The irony is that if you asked 100 people in their mid-twenties to visual their retirement days, they’ll undoubtedly optimistically paint you a whimsical far-off-picture of yachts and golf, or a big home and travelling, hobbies, not working and tonnes of relaxing.

So let's recapitulate those key reasons people gave for not getting financial advice was, firstly, the belief they don’t need it. This ABS data suggests that all bar 5 in 100 of us do. And likely those five have a planner anyway.

The second most prominent reason was cost. Certainly, traditionally, financial planning is a ‘luxury’ expense. But organisations like Yellow Brick Road have been founded to rectify this, making financial advice accessible and affordable, as well as effective and transparent. Cost today should not be allowed to act as a deterrent for financial independence tomorrow.

The third reason was reputational worries. Investigations into the planning sector may have deterred customers in the short term but will improve the ethics and accountability of the sector in the long term. And that’s better for everyone.

The fourth reason was the perception that advisers are only for the wealthy. We think you don’t need to be in the ‘accumulation’ phase of your life, we think you should start getting professional financial advice when you’re in your ‘budgeting’ phase: you have an income and some sort of goal whether it be travel, property or a purchase.

And the final reason given was embarrassment in the state of their finances. This one’s a killer.
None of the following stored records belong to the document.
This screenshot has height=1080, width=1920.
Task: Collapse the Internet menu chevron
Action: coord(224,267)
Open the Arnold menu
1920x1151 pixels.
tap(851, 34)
Those who avoid planners are the ones that most need it: the 69 people in 100 that the ABS tells us will be highly uncomfortable in retirement.

Here’s the scenario in Australia right now: household saving has hit a seven year low, wages growth is the weakest on record since 1971 and the average retirement payout is only $112,600 for women and $198,000 for men.

Being determined around achieving financial independence is one of the biggest gifts you can give yourself.